In explaining Mr. Ford's interest in the past, I think that in every person, after they reach a certain age, they begin to reminisce...in Mr. Ford's case, he was able to carry it further than the average person.
- Ernest Liebold, secretary to Henry Ford, in the book Reminiscences
In the beginning of the 20th century, the American elite were collecting European and English paintings, sculptures and decorative arts...but as cities began to grow and rural areas grew more and more scarce, those same people began to long for fine American furniture, glassware, porcelain, rare books and more.
That is, except for a handful of people like Henry Ford.
To him, humble machines were an expression of the "genius of the American people" and a reflection of American progress. He believed that everyday objects told what wasn't recorded in written histories and reflected a way of life that was quickly slipping away.
As early as 1912, Ford was collecting "relics" that represented American industrial progress, such as wagons and threshing machines - but it was this progress that prompted him to his first restoration and renovation of a building.
In 1919, a road improvement project in Ford's hometown of Springwells Township, Michigan (now the city of Dearborn), meant his birthplace would need to be either moved 200 yards from its original location - or destroyed.
Ford decided to move the house and restore it to the way it looked at the time of his mother's death in 1876, when he was 13 years old. Ford personally took charge of the birthplace restoration, meticulously recreating the details of the house down to the original or similar furnishings.
For example, Ford remembered sitting by a Starlight stove in the dining room as a child. After 18 months of searching, he discovered the exact make and model on a porch in Stockbridge, Michigan, which he purchased for $25 and loaded into his car for the journey back to Dearborn. And when he couldn't find the precise pattern of dishes his mother had used, he had the original site of his birthplace excavated and had replicas made from the pottery shards found.
Ford dedicated the restoration of his childhood home to his mother's memory and her teachings, particularly noting her love of family, her belief in the value of hard work, in learning "not from the school books but from life," and her belief in trusting one's intuition. His mother had encouraged his early tinkering and youthful inventions, and he felt sure she had set him on his unique path in life.
When the restoration of his childhood home was completed, people were awestruck by its authenticity. It seemed remarkable to him, and others, how a recreated environment could catapult one into another time and place.
This was the beginning of Ford's interest in preservation of historic buildings, and after several other restorations of buildings at their original sites, he began looking to create a village that would represent the early days of America up to the present. Working with Ford Motor Company draftsman and architect Edward L. Cutler, Ford began laying out plans for Greenfield Village.

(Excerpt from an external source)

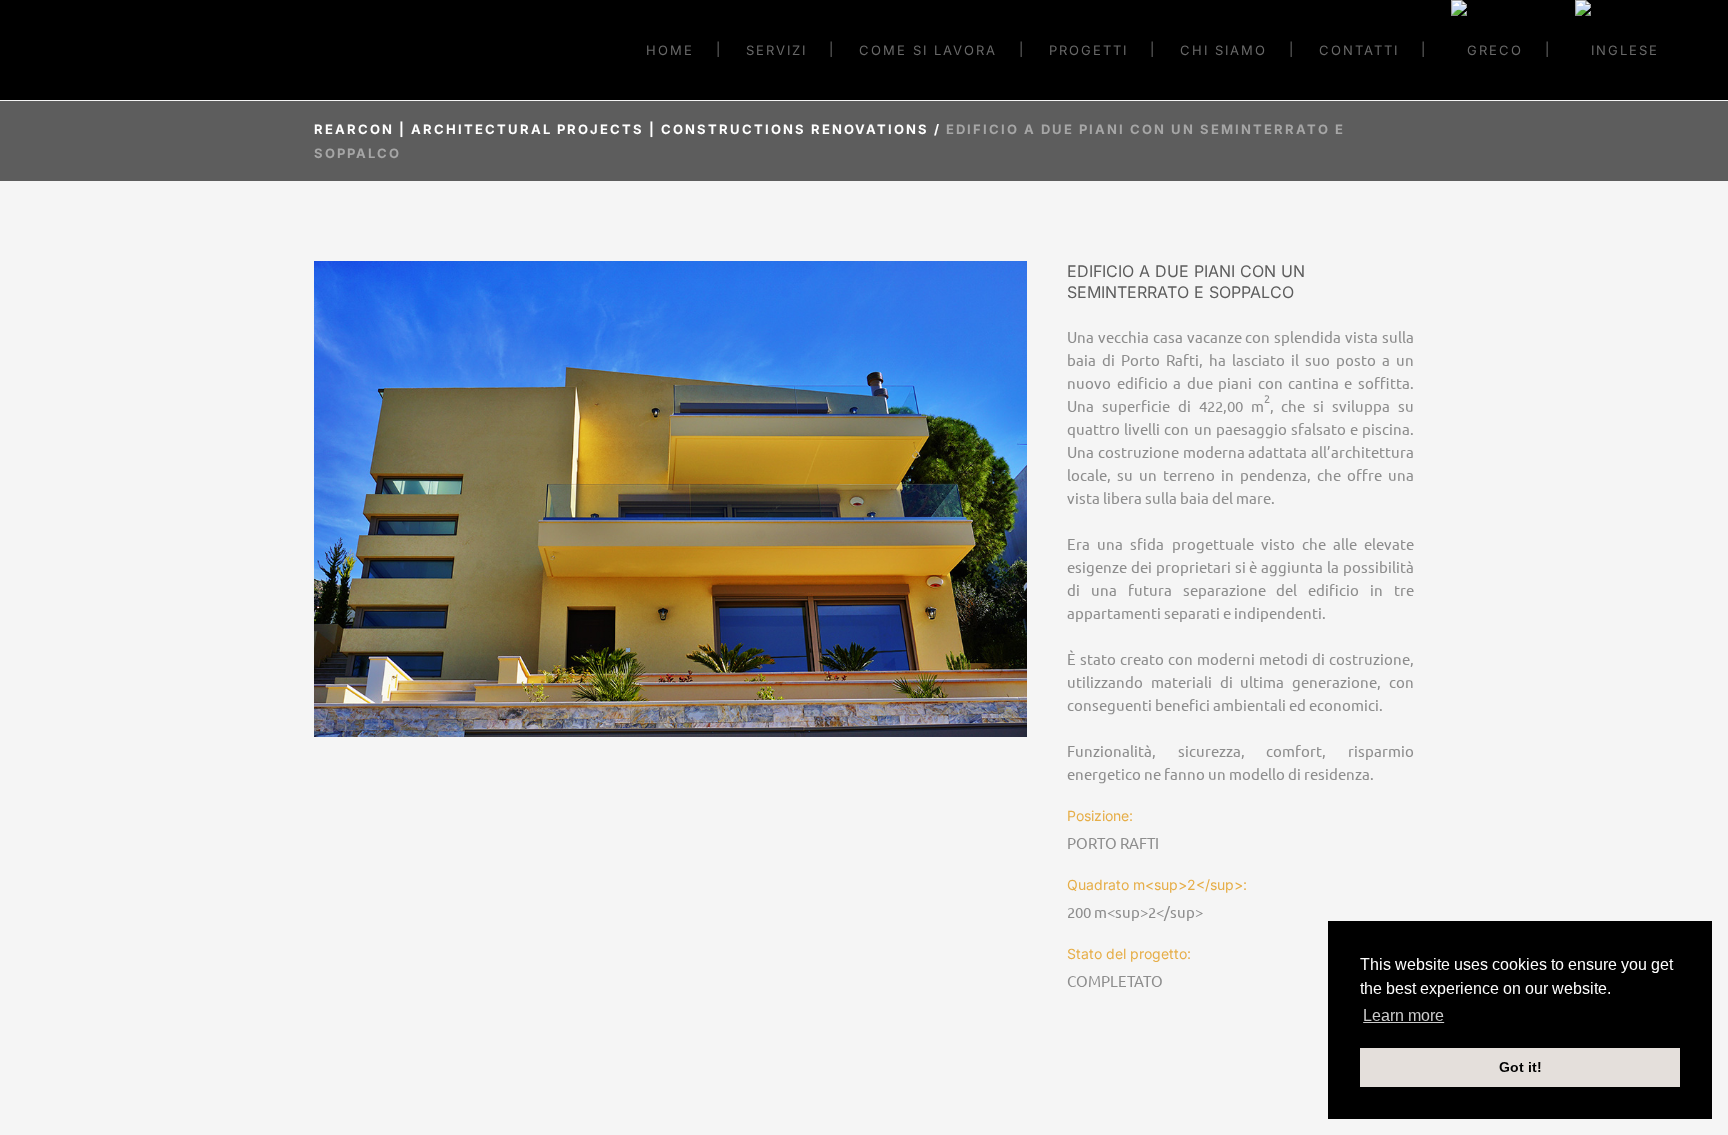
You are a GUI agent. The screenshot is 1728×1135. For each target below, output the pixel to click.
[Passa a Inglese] (1617, 50)
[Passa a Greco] (1487, 50)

It wasn't meant to represent any specific place in the United States, or even serve as a particular town - Ford created Greenfield Village primarily from buildings that he had purchased and moved to the site, organizing them around a village green with a courthouse, a town hall, a church, a store, an inn and a school. He placed homes along a road beyond the green. He brought industrial buildings, such as carding mills, sawmills and gristmills to the village and made them operate.
Today, Greenfield Village is organized into seven historic districts, with real working farms, a glassblowing shop, a pottery shop and more...so that, just like Henry Ford when he surveyed his preserved birthplace, you, too, can be transported to another place and time to learn about the ordinary and extraordinary people who shaped America.